Para fazer uma real diferença nas emissões de carbono, De Belloy diz que os projetos de crédito precisam cumprir um conceito conhecido pelos grupos de créditos como carbono de “adicionalidade”, avaliando se ele fornece um benefício adicional que não teria ocorrido sem o dinheiro do grupo.
Por exemplo, se você pagasse alguém para preservar uma floresta, isso apenas contaria como crédito se, originalmente, a floresta já estivesse com os dias contados para virar uma área de desenvolvimento. Um proprietário de terras, ao invés de depender do dinheiro proveniente do corte de madeira, seria pago para manter suas árvores em pé. Se nunca houvesse uma ameaça à floresta, seu pagamento ao proprietário da terra não seria considerado crédito, afinal seu dinheiro não ofereceria nenhum benefício adicional — a floresta teria sido preservada independentemente disso.
Também não há garantia de quanto tempo durará um projeto comprado com créditos de carbono. Uma investigação feita pela ProPublica e publicada no início deste ano encontrou vários casos de programas de crédito de carbono que não protegiam as florestas tropicais.
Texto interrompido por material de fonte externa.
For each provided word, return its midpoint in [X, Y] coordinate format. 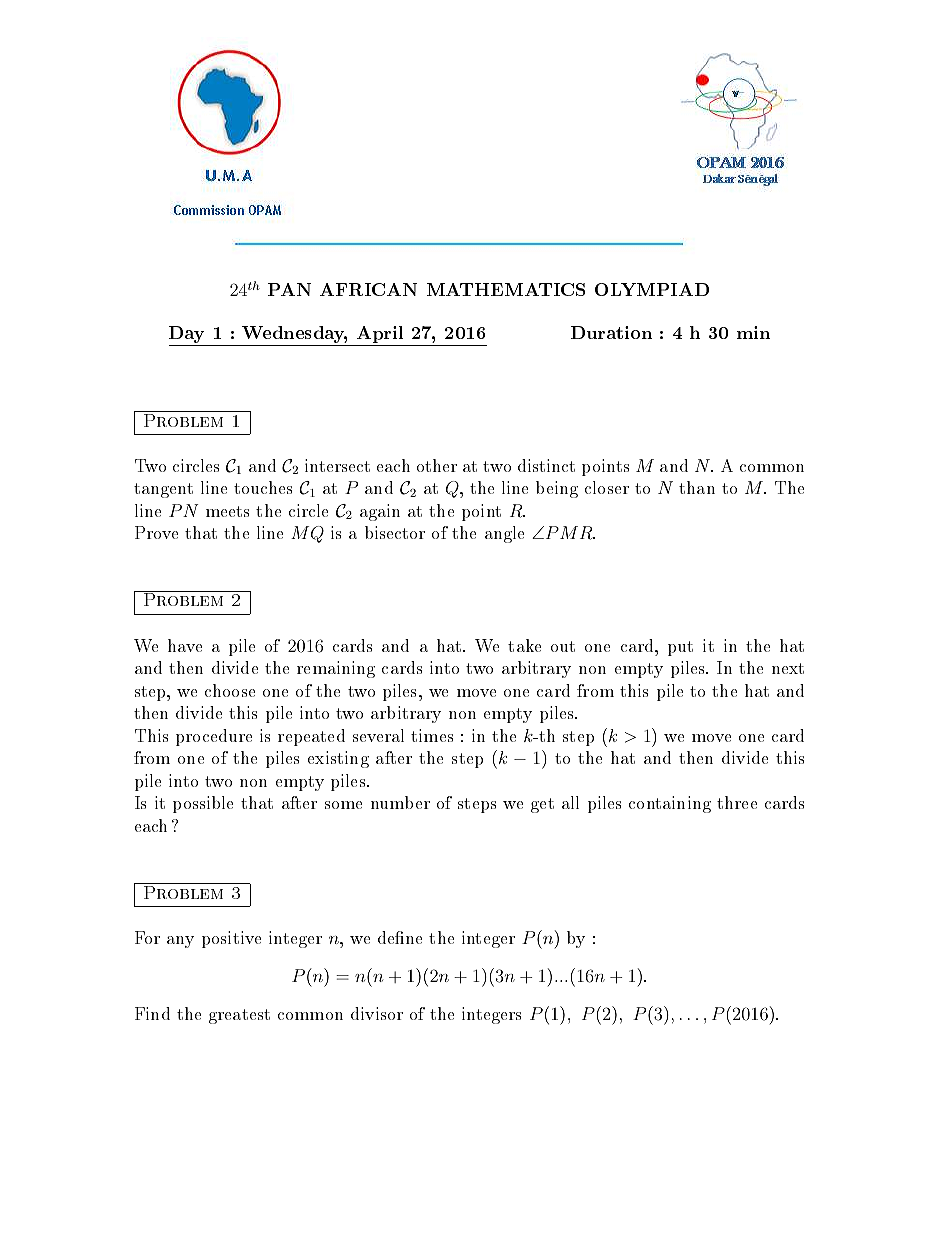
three [737, 802]
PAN [289, 289]
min [753, 332]
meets [227, 511]
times [432, 735]
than [697, 487]
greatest [239, 1016]
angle [504, 534]
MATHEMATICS [506, 289]
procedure [214, 737]
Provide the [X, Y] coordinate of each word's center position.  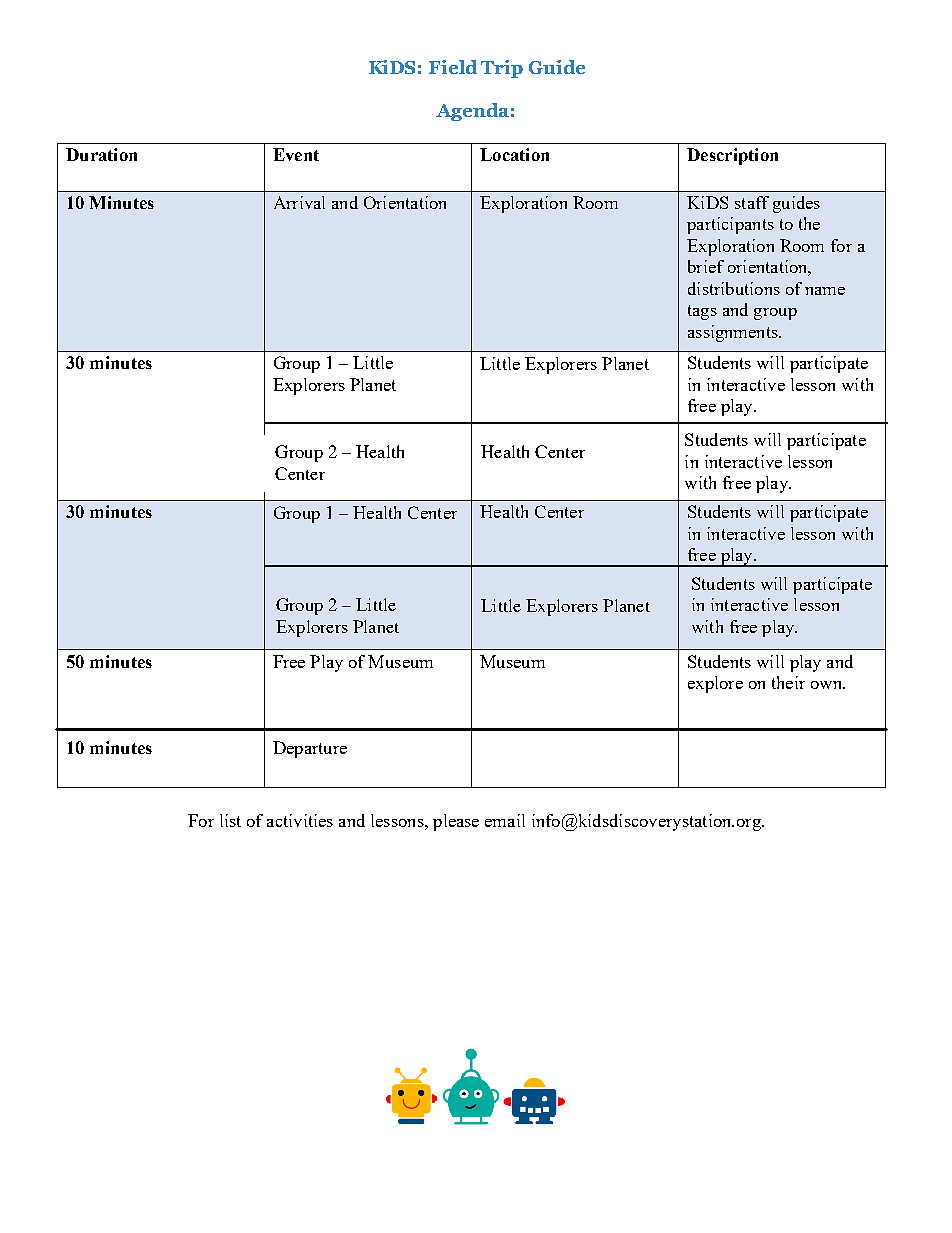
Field [453, 67]
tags [702, 312]
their [788, 682]
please [456, 822]
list [230, 820]
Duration [101, 154]
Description [732, 156]
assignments [734, 333]
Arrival [299, 202]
Para proteger uma floresta do desmatamento, a receita com créditos de carbono deve ser mais competitiva do que as indústrias, frequentemente lucrativas, que levam ao desflorestamento, como a pecuária e a produção de soja. As terras que em um ano foram administradas de maneira sustentável, no outro, podem ser alvo de nova administração ou vontade política.
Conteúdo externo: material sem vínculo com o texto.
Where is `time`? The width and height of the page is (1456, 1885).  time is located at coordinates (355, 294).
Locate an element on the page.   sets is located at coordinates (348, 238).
Como encontrar créditos respeitáveis?
“Quando as compensações chegaram ao mercado na década de 1990, a situação parecia mais um Velho Oeste. Havia muita variação nos programas,” conta Peter Miller, especialista em créditos de carbono do National Resources Defense Council.
Os créditos começaram a ser debatidos politicamente em 1992 após a assinatura do Protocolo de Quioto, um tratado climático internacional, mas Miller diz que a crescente conscientização sobre as mudanças climáticas levou à atual popularidade desse sistema.
Embora algumas regulamentações tenham sido implementadas, elas são amplamente realizadas por grupos de certificação independentes, como o Gold Standard e o Green-e. Nos Estados Unidos, não há regulamentação federal sobre os créditos de carbono comprados por pessoas físicas.
“Se alguém quiser vender créditos e encontrar outra pessoa disposta a comprá-los, não há nada que impeça essa transação,” explica Miller.
Ele diz que os consumidores que desejam comprar créditos devem garantir que os projetos sejam verificados por grupos independentes que monitoram as atividades de perto e garantem uma redução real das emissões de carbono.
Eles fazem alguma diferença?
“Os créditos não devem ser vistos como uma alternativa aos requisitos regulatórios,” diz Miller. Ele enfatiza que são os acordos internacionais ousados que levarão a reduções reais nas emissões de carbono.
Em uma escala global, um único voo é insignificante. De acordo com a Administração de Informações e Energia dos Estados Unidos, as usinas termoelétricas a carvão geraram mais de um bilhão de toneladas métricas de emissões de carbono somente em 2018.
Mas no cotidiano de uma pessoa, voar é de longe uma das atividades que mais emitem carbono. Um voo pode produzir tanto carbono quanto dirigir por mais de 3,2 mil quilômetros.
Quando voar é inevitável, a compra de créditos por meio de um vendedor confiável pode, tecnicamente, reduzir a quantidade de carbono que entra na atmosfera.
De Belloy espera que a Cool Effect continue crescendo. Ela acredita que o que motiva as pessoas a agirem seja o crescente descontentamento com o fracasso do governo e da indústria privada em lidar com as mudanças climáticas.
“As pessoas estão realmente começando a entender que precisamos nos unir,” diz ela.